Currently GHC has an optimization which creates lambda-bound variables with unfoldings. It is described in Note [Case binders and join points], originally added in 72462499. In this situation, if we'd like to create a join point:

case ... of c {
   I# c# -> ....c....
}

we take both the case binder and the deconstructed fields:

letjoin $j = \c# -> \c -> ...c.... in
  case ... of c { I# c# -> $j c# c }

and we add an unfolding to the binder c: it is equal to I# c#.

I propose to remove this transformation. The reasons are:

  • Unfoldings attached to lambda-bound variables are a rather weird concept. They mean that a function can no longer be called on arbitrary values. Lint does not check whether the calls to the join point are consistent with unfolding.
  • This leads to bugs and addition of special cases (e.g. 71c7067b, #13890 (closed)).
  • In linear types, this transformation does not preserve linearity unless we complicate Lint significantly (in both function abstraction and function calls).

Proposed alternative:

  • If the case binder is not used, we just pass the arguments: letjoin $j = \c# -> ...c#...
  • If the case binder is used, we recreate it inside the join point: letjoin $j = \c# -> let c = I# c# in ...c...

There are two performance regressions, but I believe the tradeoff is worthwhile.

  • There's one perf test failing, T9872d, where compile-time allocation goes up by 1.2%. I think we can just mark it as Metric Increase.

  • nofib results: https://gist.github.com/facundominguez/3482c11ab2be94492843c843f41c755e.

    There is one regression in allocations, cichelli +9%.

    The regression happens because of reboxing in the function hinsert.
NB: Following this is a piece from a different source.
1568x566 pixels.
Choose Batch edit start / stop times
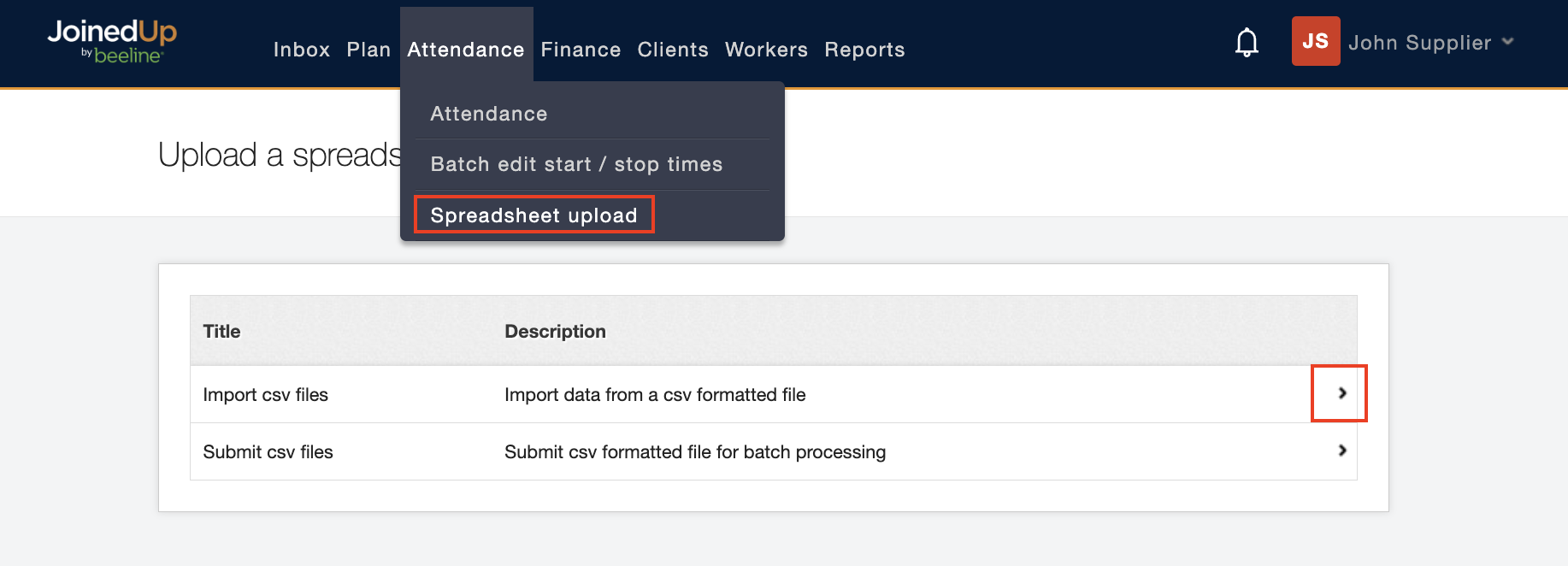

Core before and after can be seen at https://github.com/tweag/ghc/issues/412#issuecomment-559213720.

    The relevant join point is called $j_s3No in the version with the optimization, or $j_s3Nq in the version without the optimization.

    When the optimization is enabled, it gets two parameters, y :: Int# and wild1 :: Int (= I# y), and returns a structure containing wild1. Without the optimization, $j gets only y and has to recreate I# y.

    The program wave4main, which was the motivation for this transformation as described in the Note [Case binders and join points], is no longer affected.